Causal effect estimation and racial biases in US police force

This project is on estimation of causal effects from observational data. That is, data collected without carrying out a randomized allocation of “treatments” to individuals. This is a major challenge of contemporary statistics, and it’s conceptually completely different from what you have learned in previous courses.

The main purpose of this project is to work with the rigorous framework of causal models and causal inference. This can be seen as an extension of linear models as taught in Mathematical Statistics. It’s not so much a technical extension but rather a conceptual extension that clarifies how we actually want to use linear models (and other methods) in practice to estimate causal effects.

The project will focus on a recent discussion on standard methods versus causal estimation of racial biases in the US police force, based on the papers EA and AR below.

The final report should include both a theoretical part and a practical data analysis using the DAT data below. Several causal models could be considered and several different methods for estimation of a causal effect could be used. You can also focus on replicating (parts of) what is done in the papers EA and AR, and discuss differences, pros and contras of the ways of doing it. The data set is huge, and you should probably choose to focus only on a part of it. You need to make a selection and present the relevant theory. Simulations using model examples derived from the data should be considered and used to investigate different methods. You need to understand logistic regression to replicate the analyses.

Data

Data for this project is the data analyzed in the two main papers EA and AR. The research question is to understand the effect of possible racial discrimination among police officers in the use of force by the US police.

DAT: Replication code and data for the article ‘Administrative Records Mask Racially Biased Policing’

Literature

EA: An Empirical Analysis of Racial Differences in Police Use of Force by Roland G. Fryer.

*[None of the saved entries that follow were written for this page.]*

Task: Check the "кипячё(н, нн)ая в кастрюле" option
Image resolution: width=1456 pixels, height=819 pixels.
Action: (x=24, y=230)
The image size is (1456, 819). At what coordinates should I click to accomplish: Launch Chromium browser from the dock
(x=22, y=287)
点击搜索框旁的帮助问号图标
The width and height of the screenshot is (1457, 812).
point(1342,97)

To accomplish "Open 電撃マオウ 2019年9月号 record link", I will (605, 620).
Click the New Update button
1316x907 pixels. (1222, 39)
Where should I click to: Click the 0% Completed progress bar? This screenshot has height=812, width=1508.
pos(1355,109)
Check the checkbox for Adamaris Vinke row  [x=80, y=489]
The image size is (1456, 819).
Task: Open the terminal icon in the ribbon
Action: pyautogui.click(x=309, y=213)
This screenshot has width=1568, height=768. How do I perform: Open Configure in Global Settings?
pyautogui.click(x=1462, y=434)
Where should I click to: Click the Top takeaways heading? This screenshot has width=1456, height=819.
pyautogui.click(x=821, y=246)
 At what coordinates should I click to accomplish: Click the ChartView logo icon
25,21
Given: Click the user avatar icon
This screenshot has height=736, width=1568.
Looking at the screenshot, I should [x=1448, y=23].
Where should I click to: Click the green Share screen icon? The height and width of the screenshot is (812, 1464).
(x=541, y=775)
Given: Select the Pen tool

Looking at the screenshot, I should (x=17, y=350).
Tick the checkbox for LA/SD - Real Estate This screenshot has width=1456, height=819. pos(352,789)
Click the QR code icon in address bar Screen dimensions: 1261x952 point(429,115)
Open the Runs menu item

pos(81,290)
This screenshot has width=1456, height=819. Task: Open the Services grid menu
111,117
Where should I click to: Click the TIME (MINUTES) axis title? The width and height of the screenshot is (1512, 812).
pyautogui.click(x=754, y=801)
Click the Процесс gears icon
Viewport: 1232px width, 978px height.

AR: Administrative Records Mask Racially Biased Policing by Dean Knox, Will Lowe and Jonathan Mummolo. Notice also Supplementary material.

ECI: Elements of Causal Inference by Jonas Peters, Dominik Janzing and Bernhard Scholkopf.

CI: Causal Inference for Statistics, Social and Biomedical Sciences by Guido Imbens and Donald Rubin.

LR: Logistic regression is described well on this wikipedia page. Any statistics book on generalized linear models can also be used, see for example a literature list at the bottom of the wikipedia page. In R, the procedure glm is useful.

CISCM: Causal inference in statistics: An overview by Judea Pearl.

CIPO Causal Inference Using Potential Outcomes: Design, Modeling, Decisions by Donald Rubin.

There are two modeling frameworks in causality: Strcutrual causal models (SCMs) described in ECI and potential outcome (PO) models discussed in CI. For this project, you can choose the framework you prefer. In ECI the most relevant part is chapter 6 and in particular the discssion on covariate adjustment. In CI the model is explained in chapter 3 and the relevant methods in chapter 12 and following.

CISCM is a good supplement outlining the SCM way of presenting the theory and CIPO gives a short overview of the PO perspective.